== How to complete this task ==
Once the line containing "This screenshot has width=551, height=322." is found in the entries below, restate it and each following line word for word, stopping after the line containing "Task: Open the filter settings sliders icon".

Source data
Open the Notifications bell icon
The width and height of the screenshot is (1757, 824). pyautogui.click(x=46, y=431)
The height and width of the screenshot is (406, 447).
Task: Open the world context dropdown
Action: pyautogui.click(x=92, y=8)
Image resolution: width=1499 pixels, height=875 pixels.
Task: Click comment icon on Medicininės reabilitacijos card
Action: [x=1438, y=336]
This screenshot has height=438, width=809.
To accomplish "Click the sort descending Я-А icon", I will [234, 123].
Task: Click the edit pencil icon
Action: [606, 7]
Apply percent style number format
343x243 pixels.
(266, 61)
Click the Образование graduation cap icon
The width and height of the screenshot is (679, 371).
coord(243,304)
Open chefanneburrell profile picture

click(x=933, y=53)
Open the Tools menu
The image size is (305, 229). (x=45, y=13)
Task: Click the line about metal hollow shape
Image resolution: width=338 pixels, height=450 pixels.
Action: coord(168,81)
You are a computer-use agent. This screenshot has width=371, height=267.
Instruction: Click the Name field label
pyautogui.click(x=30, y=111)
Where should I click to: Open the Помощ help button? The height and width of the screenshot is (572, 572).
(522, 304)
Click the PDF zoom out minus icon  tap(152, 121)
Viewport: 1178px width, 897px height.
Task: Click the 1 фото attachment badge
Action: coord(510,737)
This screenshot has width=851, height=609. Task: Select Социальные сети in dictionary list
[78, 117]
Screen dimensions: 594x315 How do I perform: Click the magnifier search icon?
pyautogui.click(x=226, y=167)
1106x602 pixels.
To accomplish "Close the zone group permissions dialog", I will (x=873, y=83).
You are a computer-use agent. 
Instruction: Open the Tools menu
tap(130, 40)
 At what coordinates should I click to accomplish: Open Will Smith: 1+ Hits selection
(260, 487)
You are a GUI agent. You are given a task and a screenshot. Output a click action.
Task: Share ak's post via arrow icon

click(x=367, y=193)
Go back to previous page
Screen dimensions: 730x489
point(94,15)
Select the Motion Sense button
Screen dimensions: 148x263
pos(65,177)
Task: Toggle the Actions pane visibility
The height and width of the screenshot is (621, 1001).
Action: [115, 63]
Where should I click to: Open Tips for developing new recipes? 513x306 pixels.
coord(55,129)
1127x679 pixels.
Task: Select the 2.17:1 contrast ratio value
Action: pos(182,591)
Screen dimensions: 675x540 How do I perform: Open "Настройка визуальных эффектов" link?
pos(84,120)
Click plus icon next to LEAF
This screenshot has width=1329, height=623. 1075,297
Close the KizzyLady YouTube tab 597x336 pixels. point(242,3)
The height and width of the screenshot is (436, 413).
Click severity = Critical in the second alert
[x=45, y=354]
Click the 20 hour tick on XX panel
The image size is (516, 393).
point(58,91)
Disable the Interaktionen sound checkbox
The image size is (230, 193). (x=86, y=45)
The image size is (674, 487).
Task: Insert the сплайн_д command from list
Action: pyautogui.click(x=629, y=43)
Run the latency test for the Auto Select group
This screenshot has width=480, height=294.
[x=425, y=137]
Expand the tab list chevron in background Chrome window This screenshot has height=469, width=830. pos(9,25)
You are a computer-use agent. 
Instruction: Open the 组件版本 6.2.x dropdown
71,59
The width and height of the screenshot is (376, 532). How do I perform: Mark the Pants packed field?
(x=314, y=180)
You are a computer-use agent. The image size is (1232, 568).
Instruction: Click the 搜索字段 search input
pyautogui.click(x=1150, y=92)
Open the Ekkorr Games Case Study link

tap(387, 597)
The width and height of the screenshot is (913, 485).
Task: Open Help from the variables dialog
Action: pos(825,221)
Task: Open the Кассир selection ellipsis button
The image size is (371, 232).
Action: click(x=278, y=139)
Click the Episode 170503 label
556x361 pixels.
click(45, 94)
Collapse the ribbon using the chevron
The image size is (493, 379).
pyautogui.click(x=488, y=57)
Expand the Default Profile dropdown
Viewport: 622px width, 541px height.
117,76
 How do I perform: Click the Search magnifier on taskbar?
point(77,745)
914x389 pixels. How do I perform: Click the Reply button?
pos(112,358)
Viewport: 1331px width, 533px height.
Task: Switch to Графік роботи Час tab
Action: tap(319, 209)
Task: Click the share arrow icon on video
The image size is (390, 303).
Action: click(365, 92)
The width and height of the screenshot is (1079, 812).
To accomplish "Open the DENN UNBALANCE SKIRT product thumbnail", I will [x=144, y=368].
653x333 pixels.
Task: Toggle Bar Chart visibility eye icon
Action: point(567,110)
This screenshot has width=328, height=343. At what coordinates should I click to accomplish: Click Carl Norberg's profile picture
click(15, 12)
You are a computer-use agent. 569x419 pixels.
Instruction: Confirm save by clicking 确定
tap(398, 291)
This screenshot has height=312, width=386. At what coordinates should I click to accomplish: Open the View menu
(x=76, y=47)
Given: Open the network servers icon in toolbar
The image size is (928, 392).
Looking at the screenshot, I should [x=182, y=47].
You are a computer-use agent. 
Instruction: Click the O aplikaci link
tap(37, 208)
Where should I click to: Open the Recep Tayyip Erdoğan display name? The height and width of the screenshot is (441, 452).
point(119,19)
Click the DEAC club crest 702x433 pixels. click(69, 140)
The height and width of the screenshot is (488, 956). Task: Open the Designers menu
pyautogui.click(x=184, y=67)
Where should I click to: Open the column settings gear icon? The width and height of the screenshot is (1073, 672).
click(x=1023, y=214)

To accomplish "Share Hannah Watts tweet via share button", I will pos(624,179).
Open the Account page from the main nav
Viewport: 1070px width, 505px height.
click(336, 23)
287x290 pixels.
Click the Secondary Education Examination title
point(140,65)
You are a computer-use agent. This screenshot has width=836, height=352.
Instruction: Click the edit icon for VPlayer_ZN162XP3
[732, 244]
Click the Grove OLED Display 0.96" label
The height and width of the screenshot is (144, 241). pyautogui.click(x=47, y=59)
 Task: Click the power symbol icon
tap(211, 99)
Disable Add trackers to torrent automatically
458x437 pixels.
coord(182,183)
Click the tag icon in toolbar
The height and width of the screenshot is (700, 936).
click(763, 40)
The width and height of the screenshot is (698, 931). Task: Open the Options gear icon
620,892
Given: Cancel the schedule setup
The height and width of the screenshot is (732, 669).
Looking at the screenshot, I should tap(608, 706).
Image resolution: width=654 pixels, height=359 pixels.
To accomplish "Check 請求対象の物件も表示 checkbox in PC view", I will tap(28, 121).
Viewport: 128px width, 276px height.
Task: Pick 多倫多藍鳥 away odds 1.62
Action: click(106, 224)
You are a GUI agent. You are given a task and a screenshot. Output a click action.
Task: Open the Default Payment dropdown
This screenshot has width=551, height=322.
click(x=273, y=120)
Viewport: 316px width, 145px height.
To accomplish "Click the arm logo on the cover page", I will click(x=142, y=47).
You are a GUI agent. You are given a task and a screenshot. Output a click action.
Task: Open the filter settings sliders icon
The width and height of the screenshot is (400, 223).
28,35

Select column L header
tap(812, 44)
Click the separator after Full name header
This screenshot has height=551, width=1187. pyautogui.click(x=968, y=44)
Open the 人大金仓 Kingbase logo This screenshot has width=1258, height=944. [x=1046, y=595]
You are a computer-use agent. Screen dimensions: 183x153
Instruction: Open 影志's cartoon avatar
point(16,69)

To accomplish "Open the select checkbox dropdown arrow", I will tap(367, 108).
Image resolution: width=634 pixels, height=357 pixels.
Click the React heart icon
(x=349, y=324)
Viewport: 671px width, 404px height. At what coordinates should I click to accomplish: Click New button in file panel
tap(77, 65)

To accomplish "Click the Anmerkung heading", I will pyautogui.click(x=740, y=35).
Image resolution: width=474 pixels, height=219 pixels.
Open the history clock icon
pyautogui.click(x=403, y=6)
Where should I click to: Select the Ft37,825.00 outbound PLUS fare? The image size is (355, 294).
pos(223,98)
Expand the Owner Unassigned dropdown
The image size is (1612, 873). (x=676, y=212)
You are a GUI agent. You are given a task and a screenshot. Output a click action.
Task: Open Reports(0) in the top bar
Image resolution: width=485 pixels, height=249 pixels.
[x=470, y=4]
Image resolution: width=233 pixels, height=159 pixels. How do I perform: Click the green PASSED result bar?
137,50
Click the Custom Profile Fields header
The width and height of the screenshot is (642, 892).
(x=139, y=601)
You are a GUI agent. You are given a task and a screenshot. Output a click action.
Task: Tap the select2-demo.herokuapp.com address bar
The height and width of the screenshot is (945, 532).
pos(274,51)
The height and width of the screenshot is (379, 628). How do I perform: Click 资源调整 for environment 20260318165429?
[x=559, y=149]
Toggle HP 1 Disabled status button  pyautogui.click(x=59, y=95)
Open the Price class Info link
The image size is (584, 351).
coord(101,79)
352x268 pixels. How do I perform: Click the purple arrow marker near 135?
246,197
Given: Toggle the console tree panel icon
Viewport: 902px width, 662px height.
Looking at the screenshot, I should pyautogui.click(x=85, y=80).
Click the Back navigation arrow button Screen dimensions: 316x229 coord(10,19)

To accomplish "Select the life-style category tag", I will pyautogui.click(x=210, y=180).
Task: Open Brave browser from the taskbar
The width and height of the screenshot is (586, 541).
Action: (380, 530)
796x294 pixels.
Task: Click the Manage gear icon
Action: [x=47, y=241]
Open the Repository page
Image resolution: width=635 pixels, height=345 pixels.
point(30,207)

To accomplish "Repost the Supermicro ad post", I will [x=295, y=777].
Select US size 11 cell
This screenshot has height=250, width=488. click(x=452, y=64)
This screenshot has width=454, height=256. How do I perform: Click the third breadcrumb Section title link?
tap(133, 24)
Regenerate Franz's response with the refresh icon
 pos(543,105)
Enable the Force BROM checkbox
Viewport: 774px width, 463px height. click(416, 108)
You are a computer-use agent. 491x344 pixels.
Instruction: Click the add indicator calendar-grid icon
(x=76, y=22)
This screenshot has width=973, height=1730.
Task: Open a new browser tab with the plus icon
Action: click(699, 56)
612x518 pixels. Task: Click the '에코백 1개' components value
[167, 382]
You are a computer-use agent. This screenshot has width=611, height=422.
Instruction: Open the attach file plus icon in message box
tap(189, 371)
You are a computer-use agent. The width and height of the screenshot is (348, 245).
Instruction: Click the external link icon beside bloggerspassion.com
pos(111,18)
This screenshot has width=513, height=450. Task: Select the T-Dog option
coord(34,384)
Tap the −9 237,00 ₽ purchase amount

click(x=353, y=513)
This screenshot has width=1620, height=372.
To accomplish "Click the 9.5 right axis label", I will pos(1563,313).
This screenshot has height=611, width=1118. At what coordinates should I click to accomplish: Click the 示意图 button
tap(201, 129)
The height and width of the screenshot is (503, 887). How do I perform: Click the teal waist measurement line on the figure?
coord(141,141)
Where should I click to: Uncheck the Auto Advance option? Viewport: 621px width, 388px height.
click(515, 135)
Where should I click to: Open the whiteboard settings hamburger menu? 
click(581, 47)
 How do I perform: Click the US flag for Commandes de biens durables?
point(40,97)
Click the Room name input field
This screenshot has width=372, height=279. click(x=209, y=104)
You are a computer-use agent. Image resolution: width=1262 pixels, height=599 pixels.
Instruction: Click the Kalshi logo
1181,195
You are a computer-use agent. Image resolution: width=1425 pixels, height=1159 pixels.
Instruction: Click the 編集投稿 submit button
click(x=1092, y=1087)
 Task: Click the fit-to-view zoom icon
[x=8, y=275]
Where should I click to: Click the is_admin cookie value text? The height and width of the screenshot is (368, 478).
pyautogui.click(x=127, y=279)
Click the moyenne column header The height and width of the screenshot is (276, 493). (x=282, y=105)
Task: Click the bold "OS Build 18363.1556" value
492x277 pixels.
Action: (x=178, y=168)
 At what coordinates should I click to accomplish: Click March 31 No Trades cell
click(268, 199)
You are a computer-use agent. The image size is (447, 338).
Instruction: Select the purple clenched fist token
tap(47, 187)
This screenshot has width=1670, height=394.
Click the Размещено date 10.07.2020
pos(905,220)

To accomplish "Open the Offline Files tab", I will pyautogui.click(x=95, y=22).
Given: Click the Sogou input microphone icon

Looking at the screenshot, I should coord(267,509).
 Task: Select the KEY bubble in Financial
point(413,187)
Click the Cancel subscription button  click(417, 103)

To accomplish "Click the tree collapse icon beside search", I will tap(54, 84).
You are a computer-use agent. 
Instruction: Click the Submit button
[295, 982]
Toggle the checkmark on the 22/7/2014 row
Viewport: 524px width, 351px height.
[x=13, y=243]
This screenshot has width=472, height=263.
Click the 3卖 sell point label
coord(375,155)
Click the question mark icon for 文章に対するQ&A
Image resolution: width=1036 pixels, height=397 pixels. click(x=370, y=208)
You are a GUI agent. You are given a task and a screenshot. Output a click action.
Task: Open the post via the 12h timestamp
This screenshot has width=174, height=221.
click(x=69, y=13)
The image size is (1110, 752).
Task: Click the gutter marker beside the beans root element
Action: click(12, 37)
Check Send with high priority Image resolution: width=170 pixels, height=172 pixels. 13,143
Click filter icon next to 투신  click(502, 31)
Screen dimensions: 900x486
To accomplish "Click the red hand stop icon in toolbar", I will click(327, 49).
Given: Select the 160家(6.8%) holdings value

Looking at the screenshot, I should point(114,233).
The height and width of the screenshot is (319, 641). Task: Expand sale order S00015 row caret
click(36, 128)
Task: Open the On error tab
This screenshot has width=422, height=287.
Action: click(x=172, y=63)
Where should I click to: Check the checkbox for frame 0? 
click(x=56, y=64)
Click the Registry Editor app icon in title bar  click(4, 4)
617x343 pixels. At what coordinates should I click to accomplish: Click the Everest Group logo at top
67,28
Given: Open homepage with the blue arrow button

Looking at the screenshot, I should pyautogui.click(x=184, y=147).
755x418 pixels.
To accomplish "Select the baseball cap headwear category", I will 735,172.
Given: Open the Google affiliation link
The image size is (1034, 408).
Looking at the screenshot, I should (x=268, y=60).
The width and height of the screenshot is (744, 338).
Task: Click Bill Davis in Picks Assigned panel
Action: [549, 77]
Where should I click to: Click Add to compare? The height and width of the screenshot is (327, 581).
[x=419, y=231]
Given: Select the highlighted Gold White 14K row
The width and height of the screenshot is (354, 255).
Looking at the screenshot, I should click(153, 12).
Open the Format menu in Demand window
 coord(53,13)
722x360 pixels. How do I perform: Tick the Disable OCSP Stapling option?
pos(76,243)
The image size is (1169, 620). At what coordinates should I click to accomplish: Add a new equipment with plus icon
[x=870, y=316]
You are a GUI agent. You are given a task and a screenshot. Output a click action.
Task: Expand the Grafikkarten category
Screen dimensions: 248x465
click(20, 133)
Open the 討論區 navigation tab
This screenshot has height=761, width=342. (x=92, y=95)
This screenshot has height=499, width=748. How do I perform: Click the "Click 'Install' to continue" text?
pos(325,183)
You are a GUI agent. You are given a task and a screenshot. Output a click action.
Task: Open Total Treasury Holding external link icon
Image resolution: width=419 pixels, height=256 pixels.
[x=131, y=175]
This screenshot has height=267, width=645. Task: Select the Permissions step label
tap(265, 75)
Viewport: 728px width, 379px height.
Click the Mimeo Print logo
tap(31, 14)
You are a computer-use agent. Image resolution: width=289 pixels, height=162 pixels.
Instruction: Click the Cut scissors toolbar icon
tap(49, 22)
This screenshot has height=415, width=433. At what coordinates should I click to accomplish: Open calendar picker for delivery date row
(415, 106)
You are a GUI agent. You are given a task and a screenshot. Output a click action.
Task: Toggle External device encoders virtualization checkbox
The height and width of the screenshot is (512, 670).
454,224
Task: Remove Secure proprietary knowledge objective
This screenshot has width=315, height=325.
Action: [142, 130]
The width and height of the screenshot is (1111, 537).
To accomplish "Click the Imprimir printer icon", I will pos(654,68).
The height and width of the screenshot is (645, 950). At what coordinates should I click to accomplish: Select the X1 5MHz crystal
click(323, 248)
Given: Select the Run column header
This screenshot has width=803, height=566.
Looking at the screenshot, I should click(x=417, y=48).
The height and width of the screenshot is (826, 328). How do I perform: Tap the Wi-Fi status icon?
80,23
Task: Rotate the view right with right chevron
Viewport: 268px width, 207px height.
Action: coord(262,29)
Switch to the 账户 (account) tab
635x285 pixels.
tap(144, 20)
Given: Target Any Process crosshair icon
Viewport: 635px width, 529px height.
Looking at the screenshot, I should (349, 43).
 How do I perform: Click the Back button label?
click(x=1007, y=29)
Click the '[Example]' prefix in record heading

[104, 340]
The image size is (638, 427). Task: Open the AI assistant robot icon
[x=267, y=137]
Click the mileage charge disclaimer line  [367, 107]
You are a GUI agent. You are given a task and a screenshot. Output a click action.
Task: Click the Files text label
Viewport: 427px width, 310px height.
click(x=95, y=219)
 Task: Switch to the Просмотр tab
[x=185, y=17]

== Task result ==
This screenshot has width=551, height=322.
click(x=273, y=120)
Viewport: 316px width, 145px height.
To accomplish "Click the arm logo on the cover page", I will click(x=142, y=47).
You are a GUI agent. You are given a task and a screenshot. Output a click action.
Task: Open the filter settings sliders icon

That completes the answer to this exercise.